Overview of visual UI testing

Visual testing is a form of regression test that ensures that screens that were correct have not changed unexpectedly.

Visual testing of an application is done by running an application, and saving screen snapshots at key points called checkpoints. These screenshots are then compared to previously stored baseline images, and any visually significant differences are reported.
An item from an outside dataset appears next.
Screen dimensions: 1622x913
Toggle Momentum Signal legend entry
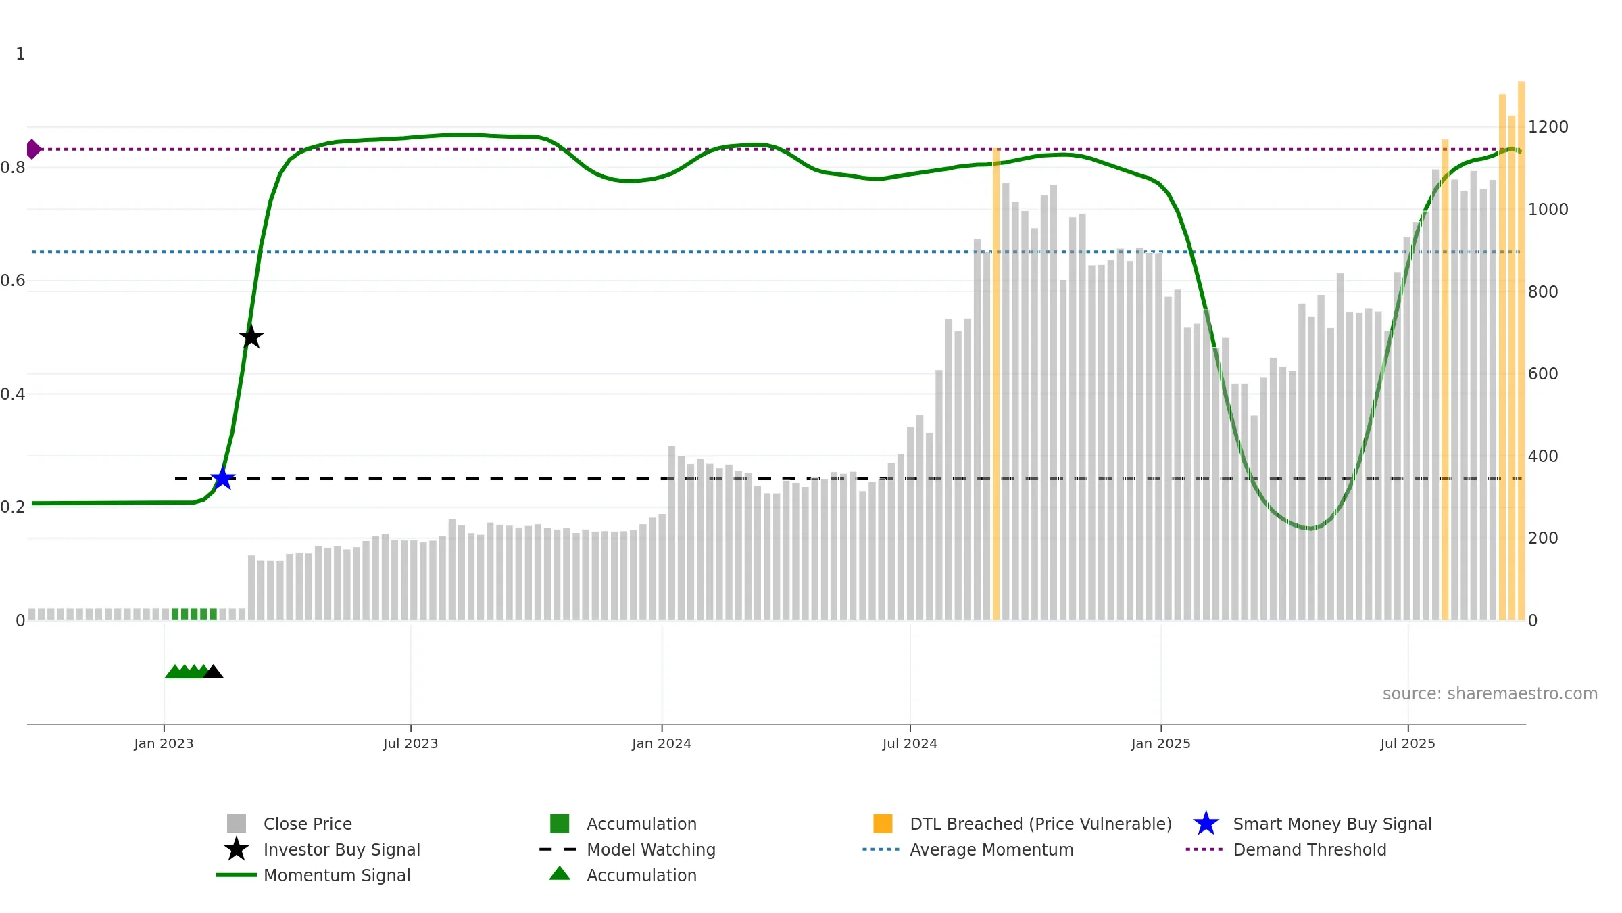[337, 875]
Implementing visual UI testing typically involves four basic steps:

  1. Write a test that exercises your Application UI by sending simulated mouse and keyboard events in order to enter various states, and capturing a screenshot in each of these states.
  2. Compare the captured screenshots to previously captured baseline images.
  3. Review the resulting differences and :
    1. Identify cases where differences were caused by a new feature that do not appear in the baseline image and "accepting" the new screenshot so that it will be used as the new baseline image for that checkpoint.
    2. Identify cases where differences indicate a bug that needs to be fixed, reporting the issue and "rejecting" the image - meaning that the baseline image is not updated and remains as it is.
  4. Save the baseline updates, so that they are used for the next test run.
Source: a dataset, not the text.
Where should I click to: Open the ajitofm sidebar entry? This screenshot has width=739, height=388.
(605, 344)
The very first time a test is run, there are no baseline images, so the screenshots that were captured are adopted as the baseline images. On subsequent runs, the flow is as described above.

This process is illustrated in the diagram below and the description that follows it.

First run
  • 1. First you write a test script that exercises your UI. For example, you simulate 3 UI states, after setting up each UI state you trigger a visual UI test.
  • 2. Then you run the test for the 1st time.
  • 3. Since there is no existing baseline, all the checkpoints are reported as "new" steps.
  • 4. All the images captured during this run are automatically stored, and are then used as the baseline images in future tests that are run on this baseline.
Subsequent runs
  • 5. You make some changes to the application and / or test code.
  • 6. You run the test again and the two differences (marked as 1F and 3B in the figure) are detected.
  • 7a. In one case (1F), you review the results and decide that the difference is due to a new feature - you accept the image and the newly captured image will be used as the new baseline image (after you save the baseline 4.).
  • 7b. In the second case you decide that the difference is because of a bug. You report the bug and reject the image - i.e., request that the current baseline image should be retained.
  • 8. Finally you save the baseline and then it will be used as the basis for comparison on the next test run (now with the new baseline image 1F).